►

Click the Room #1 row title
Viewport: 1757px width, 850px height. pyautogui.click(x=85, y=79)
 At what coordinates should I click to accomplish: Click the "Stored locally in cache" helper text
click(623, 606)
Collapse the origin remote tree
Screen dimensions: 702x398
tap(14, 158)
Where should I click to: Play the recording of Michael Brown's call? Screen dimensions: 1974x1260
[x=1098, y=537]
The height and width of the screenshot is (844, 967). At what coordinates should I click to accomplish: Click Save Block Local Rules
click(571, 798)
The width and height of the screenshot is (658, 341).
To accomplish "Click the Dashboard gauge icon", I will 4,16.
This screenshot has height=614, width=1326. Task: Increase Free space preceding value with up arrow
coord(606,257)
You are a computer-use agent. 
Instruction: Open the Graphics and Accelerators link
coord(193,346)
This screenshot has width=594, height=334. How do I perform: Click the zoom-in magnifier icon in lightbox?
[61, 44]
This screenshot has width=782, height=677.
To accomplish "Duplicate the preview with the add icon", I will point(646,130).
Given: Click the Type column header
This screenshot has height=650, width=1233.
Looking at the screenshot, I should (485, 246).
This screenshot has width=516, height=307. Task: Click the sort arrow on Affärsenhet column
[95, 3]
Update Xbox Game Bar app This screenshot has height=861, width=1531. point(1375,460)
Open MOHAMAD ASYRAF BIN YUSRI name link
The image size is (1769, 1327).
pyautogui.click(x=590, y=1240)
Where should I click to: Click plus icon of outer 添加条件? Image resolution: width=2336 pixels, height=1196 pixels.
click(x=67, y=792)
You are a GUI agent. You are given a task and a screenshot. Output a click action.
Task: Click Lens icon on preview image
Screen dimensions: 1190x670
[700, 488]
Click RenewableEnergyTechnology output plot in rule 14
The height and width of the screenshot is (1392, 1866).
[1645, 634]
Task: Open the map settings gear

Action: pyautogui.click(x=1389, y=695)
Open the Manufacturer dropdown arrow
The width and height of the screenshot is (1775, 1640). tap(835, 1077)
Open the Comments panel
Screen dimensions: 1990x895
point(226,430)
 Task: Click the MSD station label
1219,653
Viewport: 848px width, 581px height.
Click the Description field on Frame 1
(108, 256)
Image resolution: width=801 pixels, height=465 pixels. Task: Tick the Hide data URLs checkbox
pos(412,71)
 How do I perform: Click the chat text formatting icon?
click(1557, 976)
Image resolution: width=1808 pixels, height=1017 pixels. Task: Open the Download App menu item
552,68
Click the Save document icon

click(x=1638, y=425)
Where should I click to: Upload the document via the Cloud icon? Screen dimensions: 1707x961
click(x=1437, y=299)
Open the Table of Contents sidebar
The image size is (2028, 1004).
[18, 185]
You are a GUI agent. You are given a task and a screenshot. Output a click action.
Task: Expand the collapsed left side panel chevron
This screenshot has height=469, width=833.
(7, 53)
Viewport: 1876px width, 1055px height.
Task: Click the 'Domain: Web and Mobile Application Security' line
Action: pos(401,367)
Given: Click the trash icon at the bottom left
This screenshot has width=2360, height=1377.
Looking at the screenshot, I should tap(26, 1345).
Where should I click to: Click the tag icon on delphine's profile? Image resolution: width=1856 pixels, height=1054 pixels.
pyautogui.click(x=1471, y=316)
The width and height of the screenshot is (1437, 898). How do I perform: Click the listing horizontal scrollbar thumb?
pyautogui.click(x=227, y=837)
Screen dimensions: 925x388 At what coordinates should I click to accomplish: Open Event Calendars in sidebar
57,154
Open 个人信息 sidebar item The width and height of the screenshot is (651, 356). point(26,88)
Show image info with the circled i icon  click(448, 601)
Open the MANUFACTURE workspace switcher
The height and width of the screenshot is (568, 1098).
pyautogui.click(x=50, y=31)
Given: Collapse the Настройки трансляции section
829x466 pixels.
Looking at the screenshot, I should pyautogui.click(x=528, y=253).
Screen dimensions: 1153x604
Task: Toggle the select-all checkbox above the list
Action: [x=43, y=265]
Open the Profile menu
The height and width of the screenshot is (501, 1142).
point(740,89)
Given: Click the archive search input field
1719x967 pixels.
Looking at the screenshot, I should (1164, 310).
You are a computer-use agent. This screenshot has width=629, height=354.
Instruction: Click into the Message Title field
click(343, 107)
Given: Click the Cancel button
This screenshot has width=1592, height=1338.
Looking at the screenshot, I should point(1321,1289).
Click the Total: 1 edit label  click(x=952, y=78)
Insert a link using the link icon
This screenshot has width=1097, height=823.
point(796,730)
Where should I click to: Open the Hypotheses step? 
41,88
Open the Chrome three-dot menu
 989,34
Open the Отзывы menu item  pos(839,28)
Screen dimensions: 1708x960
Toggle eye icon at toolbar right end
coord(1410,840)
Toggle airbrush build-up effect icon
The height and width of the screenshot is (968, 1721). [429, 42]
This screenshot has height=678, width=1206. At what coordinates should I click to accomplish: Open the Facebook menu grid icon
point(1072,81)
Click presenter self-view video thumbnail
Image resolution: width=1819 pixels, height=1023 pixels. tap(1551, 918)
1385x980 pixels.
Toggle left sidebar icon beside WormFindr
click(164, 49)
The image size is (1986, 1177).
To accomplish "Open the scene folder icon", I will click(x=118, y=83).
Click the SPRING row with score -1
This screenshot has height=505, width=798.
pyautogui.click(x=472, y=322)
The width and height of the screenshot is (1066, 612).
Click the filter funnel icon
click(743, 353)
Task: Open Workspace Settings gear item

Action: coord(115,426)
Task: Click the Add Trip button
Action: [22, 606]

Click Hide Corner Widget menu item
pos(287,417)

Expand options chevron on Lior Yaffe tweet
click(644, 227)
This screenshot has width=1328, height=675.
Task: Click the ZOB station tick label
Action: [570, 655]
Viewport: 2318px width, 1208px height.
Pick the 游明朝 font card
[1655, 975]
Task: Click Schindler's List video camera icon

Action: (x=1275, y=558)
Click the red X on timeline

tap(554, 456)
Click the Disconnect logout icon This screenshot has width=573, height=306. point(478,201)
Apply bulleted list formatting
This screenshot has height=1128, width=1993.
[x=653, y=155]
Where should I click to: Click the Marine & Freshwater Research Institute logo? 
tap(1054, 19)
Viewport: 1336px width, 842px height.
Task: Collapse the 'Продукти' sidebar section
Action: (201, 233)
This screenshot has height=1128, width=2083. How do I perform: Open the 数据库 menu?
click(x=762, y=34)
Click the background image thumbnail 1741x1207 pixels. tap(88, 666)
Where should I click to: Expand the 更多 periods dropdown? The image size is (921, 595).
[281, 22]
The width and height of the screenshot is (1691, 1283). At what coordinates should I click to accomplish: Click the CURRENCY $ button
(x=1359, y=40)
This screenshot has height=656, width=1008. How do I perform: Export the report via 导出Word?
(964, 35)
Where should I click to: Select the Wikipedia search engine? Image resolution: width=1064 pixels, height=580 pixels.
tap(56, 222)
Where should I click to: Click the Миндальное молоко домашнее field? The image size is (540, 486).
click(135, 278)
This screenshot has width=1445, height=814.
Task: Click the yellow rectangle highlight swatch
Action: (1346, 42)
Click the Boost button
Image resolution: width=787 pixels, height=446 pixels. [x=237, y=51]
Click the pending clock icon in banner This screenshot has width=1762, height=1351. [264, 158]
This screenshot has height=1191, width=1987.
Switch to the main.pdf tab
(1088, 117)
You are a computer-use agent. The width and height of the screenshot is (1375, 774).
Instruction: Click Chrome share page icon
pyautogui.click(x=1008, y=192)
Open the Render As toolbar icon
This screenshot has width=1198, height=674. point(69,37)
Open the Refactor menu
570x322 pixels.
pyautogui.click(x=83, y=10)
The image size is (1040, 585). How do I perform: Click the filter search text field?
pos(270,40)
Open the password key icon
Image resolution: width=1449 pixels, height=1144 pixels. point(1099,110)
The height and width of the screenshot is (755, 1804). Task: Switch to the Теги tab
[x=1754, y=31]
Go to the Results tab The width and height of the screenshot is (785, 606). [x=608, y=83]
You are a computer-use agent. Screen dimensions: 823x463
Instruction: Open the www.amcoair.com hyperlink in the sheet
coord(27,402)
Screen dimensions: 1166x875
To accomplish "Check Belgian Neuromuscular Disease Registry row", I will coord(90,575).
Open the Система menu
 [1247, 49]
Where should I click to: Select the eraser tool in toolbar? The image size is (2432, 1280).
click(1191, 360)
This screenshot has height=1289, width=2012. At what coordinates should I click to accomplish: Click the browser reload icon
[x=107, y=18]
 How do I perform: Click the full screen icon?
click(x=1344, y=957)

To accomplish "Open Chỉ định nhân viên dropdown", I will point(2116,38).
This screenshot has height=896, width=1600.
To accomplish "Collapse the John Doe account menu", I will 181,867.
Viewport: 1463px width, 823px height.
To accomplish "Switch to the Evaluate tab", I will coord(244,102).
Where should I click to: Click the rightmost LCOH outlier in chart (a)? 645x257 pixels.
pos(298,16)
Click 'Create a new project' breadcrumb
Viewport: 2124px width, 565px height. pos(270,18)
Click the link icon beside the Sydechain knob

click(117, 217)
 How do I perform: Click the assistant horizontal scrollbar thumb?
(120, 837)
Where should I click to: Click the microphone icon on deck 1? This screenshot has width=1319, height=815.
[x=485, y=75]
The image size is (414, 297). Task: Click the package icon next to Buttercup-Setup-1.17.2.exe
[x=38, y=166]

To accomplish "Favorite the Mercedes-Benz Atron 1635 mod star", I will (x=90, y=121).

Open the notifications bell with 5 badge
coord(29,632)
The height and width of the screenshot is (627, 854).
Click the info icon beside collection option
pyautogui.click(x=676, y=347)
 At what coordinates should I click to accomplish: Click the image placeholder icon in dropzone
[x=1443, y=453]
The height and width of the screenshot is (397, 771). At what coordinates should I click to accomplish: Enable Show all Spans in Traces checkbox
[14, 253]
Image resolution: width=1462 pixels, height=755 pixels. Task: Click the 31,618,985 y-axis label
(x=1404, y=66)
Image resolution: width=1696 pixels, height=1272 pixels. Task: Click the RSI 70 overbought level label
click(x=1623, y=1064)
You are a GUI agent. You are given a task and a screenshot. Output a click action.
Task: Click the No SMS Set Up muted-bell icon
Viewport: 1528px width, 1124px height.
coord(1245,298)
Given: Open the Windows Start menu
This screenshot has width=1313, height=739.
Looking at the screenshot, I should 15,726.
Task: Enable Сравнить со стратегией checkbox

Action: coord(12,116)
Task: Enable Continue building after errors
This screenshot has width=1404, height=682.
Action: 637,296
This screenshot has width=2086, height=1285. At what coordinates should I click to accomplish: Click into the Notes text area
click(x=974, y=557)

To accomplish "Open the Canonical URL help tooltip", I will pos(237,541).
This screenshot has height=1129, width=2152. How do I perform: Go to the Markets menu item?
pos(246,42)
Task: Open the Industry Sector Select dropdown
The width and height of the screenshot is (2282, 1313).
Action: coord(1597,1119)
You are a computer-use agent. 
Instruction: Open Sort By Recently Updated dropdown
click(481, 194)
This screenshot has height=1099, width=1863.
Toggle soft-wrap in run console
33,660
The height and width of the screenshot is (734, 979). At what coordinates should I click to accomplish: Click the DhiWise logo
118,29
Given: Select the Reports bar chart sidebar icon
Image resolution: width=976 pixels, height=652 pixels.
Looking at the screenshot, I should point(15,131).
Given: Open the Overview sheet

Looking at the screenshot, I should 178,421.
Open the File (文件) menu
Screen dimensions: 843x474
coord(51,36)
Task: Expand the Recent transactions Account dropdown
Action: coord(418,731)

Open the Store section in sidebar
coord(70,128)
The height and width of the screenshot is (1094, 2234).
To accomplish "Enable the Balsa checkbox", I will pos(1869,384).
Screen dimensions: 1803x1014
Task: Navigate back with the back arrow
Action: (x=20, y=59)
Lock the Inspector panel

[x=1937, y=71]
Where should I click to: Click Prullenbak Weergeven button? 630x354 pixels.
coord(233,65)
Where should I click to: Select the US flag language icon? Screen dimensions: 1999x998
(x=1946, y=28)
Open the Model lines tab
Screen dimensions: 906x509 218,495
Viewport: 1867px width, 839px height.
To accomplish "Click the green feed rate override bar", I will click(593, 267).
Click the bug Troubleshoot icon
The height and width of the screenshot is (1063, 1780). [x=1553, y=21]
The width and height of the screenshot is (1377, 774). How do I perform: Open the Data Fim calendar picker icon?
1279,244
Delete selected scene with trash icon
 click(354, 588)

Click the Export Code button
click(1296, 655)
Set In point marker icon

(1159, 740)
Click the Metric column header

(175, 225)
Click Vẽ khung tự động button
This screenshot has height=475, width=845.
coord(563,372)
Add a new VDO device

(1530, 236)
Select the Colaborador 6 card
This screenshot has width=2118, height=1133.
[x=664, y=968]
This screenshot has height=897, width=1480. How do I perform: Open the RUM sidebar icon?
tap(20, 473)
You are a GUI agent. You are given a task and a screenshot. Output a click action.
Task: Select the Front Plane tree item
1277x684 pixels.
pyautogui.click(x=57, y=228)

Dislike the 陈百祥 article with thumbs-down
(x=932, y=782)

◄

▸ Task to carry out: Repeat the entries above verbatim, but only from the line that has "Task: Click Lens icon on preview image" down to the line that has "Viewport: 848px width, 581px height.", inclusive.

▸ Answer box:
Task: Click Lens icon on preview image
Screen dimensions: 1190x670
[700, 488]
Click RenewableEnergyTechnology output plot in rule 14
The height and width of the screenshot is (1392, 1866).
[1645, 634]
Task: Open the map settings gear

Action: pyautogui.click(x=1389, y=695)
Open the Manufacturer dropdown arrow
The width and height of the screenshot is (1775, 1640). tap(835, 1077)
Open the Comments panel
Screen dimensions: 1990x895
point(226,430)
 Task: Click the MSD station label
1219,653
Viewport: 848px width, 581px height.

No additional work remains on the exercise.